## What you will do:
Restate word for word the lines of the data below, from the first through the one that has "РСУ (rsu4u) ремонт квартир (83, 558)".

## Information shown:
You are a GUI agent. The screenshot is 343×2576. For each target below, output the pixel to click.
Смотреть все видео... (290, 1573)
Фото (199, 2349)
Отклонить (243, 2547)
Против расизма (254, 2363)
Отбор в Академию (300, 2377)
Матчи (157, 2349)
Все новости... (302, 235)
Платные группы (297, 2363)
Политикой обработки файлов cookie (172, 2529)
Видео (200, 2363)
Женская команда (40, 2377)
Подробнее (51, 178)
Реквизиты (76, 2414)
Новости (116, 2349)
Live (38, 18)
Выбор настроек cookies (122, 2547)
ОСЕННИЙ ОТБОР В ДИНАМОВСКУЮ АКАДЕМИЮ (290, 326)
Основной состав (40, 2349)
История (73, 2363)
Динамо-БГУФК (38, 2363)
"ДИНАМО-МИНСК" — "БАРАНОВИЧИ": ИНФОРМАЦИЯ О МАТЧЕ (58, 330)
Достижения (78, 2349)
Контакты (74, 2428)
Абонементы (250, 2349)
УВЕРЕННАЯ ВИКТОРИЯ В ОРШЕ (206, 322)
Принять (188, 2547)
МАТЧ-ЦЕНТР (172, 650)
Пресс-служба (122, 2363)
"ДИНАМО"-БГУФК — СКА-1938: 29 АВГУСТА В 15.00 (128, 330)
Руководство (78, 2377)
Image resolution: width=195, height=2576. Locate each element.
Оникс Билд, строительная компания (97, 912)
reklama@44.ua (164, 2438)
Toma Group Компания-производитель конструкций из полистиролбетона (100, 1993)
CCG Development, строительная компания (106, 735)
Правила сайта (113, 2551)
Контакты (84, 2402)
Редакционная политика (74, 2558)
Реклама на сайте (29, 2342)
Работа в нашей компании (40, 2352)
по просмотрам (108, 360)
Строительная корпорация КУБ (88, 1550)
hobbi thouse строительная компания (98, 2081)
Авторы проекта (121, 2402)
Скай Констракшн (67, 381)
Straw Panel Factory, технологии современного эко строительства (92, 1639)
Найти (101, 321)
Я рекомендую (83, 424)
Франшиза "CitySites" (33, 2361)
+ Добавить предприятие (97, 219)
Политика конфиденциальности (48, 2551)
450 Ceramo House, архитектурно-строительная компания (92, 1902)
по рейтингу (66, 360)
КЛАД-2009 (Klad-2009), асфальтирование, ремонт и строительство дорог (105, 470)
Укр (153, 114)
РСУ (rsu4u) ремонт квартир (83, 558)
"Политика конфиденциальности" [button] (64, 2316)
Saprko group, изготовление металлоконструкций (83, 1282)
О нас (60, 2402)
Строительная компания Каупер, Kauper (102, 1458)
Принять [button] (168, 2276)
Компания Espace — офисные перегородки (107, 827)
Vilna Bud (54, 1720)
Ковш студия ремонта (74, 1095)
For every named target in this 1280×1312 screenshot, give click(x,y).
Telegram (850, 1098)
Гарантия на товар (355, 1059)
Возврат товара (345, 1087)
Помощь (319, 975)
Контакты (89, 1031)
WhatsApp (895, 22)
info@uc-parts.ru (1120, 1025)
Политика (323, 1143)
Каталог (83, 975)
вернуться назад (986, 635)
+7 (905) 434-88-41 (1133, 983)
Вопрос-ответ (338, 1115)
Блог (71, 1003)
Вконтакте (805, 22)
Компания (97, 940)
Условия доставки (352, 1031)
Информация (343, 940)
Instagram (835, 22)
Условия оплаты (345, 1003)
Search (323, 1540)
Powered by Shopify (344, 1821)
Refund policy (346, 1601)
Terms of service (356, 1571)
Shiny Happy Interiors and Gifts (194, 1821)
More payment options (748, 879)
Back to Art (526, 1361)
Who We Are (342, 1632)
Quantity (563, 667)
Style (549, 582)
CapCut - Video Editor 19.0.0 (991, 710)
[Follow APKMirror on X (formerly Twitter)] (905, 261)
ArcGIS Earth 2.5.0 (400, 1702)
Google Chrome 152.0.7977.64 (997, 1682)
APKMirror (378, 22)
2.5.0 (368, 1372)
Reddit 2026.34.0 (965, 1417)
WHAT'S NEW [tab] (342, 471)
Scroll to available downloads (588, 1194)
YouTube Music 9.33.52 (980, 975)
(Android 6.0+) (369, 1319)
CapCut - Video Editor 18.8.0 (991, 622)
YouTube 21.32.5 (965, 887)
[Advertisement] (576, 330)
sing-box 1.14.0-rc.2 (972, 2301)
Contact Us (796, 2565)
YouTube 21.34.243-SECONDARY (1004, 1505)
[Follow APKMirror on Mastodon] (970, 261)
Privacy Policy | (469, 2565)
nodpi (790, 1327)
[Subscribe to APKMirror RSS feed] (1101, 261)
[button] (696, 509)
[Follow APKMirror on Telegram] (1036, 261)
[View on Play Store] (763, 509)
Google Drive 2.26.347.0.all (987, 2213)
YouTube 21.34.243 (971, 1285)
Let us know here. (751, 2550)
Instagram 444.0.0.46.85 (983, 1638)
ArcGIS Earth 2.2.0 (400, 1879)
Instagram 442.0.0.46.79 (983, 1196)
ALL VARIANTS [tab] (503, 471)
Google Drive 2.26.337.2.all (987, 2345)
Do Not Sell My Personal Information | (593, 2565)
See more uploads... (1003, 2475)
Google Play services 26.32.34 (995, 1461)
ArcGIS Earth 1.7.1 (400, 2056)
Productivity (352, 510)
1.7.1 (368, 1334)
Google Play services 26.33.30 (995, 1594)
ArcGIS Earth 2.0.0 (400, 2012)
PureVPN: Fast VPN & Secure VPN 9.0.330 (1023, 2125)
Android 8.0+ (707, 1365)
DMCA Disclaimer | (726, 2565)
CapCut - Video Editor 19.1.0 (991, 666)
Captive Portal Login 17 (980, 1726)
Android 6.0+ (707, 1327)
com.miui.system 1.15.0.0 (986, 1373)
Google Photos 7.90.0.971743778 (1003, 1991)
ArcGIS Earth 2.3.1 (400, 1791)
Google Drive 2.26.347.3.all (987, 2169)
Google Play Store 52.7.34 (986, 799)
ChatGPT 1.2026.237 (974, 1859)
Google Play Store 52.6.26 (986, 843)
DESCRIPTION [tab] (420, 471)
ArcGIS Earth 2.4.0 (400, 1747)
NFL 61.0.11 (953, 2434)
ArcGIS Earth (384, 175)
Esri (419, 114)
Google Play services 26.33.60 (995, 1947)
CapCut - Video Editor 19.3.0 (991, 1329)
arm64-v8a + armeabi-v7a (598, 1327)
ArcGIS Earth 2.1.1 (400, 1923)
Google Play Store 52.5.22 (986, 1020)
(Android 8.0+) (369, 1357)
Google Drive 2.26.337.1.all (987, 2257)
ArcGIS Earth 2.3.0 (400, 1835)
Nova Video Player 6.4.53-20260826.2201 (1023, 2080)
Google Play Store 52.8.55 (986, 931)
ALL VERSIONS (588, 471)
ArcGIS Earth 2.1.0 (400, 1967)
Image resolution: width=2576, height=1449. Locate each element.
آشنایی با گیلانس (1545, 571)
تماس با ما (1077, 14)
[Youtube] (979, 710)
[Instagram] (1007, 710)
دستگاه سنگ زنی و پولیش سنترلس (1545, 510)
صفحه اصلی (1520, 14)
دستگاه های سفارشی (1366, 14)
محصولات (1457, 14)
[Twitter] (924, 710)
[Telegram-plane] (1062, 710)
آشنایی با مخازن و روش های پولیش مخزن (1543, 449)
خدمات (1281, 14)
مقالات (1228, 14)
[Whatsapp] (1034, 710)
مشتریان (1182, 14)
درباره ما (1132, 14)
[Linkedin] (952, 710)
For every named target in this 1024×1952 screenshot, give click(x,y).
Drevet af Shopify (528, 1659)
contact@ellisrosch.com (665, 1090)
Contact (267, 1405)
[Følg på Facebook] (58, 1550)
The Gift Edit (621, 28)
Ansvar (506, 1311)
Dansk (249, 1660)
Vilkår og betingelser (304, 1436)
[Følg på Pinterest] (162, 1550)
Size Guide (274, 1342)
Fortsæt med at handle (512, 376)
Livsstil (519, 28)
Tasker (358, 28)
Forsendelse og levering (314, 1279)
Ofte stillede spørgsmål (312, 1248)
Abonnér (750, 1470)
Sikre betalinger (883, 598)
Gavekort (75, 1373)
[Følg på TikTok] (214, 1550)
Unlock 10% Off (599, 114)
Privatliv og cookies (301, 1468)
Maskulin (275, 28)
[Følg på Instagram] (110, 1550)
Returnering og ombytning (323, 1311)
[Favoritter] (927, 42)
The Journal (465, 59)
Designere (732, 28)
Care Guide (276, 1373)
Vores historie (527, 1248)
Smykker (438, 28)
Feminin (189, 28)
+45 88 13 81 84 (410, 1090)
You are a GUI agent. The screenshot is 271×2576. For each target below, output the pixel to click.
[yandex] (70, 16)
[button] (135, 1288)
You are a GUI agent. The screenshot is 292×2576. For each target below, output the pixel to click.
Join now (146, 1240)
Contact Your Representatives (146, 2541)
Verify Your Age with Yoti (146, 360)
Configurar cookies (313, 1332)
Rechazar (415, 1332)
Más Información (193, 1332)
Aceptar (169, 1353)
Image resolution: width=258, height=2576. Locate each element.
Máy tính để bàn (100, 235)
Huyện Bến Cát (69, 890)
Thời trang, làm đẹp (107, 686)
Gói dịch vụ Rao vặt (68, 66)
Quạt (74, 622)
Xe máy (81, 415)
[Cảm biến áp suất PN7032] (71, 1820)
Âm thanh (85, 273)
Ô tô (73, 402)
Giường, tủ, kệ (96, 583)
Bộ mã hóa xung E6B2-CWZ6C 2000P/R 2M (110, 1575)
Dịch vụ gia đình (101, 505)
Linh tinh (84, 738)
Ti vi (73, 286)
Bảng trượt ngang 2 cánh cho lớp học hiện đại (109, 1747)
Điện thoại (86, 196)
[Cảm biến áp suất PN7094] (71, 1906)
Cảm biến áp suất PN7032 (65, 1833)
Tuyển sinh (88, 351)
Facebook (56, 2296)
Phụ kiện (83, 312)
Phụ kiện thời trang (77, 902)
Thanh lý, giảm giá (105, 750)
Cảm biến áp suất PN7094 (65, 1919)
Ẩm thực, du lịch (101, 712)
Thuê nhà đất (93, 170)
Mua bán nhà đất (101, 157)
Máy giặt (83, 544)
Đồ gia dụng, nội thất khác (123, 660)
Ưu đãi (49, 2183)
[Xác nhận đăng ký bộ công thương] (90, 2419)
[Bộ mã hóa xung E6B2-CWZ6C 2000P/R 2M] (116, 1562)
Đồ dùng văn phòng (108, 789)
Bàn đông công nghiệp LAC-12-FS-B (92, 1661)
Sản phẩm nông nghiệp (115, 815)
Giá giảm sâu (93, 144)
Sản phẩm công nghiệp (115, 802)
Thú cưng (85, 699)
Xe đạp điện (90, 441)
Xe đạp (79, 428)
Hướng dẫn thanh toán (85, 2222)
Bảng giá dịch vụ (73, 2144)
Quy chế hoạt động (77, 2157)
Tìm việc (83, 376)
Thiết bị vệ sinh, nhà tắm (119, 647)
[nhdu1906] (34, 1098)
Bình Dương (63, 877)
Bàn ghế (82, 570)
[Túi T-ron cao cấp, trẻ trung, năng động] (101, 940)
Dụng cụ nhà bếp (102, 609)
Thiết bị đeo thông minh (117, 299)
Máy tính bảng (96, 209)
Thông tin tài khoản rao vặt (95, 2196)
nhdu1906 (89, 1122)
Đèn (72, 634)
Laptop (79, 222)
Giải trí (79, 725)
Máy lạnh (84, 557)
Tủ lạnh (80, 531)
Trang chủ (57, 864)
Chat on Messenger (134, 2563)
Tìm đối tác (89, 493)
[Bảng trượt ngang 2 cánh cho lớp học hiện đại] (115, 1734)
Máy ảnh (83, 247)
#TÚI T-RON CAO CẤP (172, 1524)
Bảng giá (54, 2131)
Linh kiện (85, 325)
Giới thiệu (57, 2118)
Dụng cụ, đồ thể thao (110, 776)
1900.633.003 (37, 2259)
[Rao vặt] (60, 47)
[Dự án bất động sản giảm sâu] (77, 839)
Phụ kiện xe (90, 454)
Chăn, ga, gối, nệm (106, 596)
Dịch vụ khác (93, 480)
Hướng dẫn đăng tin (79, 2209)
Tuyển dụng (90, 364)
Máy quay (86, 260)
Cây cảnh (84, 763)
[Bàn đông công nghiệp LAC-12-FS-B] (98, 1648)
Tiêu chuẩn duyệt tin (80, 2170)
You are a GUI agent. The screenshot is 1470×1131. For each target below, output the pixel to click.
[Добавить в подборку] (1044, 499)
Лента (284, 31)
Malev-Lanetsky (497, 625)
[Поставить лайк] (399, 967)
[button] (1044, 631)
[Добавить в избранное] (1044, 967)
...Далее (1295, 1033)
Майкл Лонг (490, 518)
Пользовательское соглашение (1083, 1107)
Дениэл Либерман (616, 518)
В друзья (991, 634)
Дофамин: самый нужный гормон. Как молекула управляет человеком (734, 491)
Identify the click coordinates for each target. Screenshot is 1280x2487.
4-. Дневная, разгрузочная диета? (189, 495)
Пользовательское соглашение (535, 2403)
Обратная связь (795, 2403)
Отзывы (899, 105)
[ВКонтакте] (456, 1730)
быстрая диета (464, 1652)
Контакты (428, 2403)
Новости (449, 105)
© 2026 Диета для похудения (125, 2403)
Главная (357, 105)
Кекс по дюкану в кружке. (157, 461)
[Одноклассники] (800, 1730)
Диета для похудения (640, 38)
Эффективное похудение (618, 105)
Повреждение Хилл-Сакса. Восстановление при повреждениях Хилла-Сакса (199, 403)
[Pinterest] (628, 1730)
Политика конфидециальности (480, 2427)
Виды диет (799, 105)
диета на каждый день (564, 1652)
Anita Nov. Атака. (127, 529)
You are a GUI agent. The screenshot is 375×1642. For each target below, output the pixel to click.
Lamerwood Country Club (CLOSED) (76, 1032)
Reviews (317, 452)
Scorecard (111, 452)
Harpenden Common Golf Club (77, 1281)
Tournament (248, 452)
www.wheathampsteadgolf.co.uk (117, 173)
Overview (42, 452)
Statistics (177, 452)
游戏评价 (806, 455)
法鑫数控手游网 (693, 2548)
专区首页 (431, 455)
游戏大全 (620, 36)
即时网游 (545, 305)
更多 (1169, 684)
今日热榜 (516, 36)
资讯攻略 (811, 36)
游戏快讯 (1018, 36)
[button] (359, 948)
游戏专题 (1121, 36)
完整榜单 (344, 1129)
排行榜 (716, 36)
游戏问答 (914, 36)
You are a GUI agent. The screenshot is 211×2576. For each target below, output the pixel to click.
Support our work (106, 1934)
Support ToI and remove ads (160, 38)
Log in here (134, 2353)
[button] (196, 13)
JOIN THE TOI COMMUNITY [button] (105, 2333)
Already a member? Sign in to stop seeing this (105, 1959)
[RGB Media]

## Answer:
You are a GUI agent. The screenshot is 343×2576. For each target below, output the pixel to click.
Смотреть все видео... (290, 1573)
Фото (199, 2349)
Отклонить (243, 2547)
Против расизма (254, 2363)
Отбор в Академию (300, 2377)
Матчи (157, 2349)
Все новости... (302, 235)
Платные группы (297, 2363)
Политикой обработки файлов cookie (172, 2529)
Видео (200, 2363)
Женская команда (40, 2377)
Подробнее (51, 178)
Реквизиты (76, 2414)
Новости (116, 2349)
Live (38, 18)
Выбор настроек cookies (122, 2547)
ОСЕННИЙ ОТБОР В ДИНАМОВСКУЮ АКАДЕМИЮ (290, 326)
Основной состав (40, 2349)
История (73, 2363)
Динамо-БГУФК (38, 2363)
"ДИНАМО-МИНСК" — "БАРАНОВИЧИ": ИНФОРМАЦИЯ О МАТЧЕ (58, 330)
Достижения (78, 2349)
Контакты (74, 2428)
Абонементы (250, 2349)
УВЕРЕННАЯ ВИКТОРИЯ В ОРШЕ (206, 322)
Принять (188, 2547)
МАТЧ-ЦЕНТР (172, 650)
Пресс-служба (122, 2363)
"ДИНАМО"-БГУФК — СКА-1938: 29 АВГУСТА В 15.00 (128, 330)
Руководство (78, 2377)
Image resolution: width=195, height=2576. Locate each element.
Оникс Билд, строительная компания (97, 912)
reklama@44.ua (164, 2438)
Toma Group Компания-производитель конструкций из полистиролбетона (100, 1993)
CCG Development, строительная компания (106, 735)
Правила сайта (113, 2551)
Контакты (84, 2402)
Редакционная политика (74, 2558)
Реклама на сайте (29, 2342)
Работа в нашей компании (40, 2352)
по просмотрам (108, 360)
Строительная корпорация КУБ (88, 1550)
hobbi thouse строительная компания (98, 2081)
Авторы проекта (121, 2402)
Скай Констракшн (67, 381)
Straw Panel Factory, технологии современного эко строительства (92, 1639)
Найти (101, 321)
Я рекомендую (83, 424)
Франшиза "CitySites" (33, 2361)
+ Добавить предприятие (97, 219)
Политика конфиденциальности (48, 2551)
450 Ceramo House, архитектурно-строительная компания (92, 1902)
по рейтингу (66, 360)
КЛАД-2009 (Klad-2009), асфальтирование, ремонт и строительство дорог (105, 470)
Укр (153, 114)
РСУ (rsu4u) ремонт квартир (83, 558)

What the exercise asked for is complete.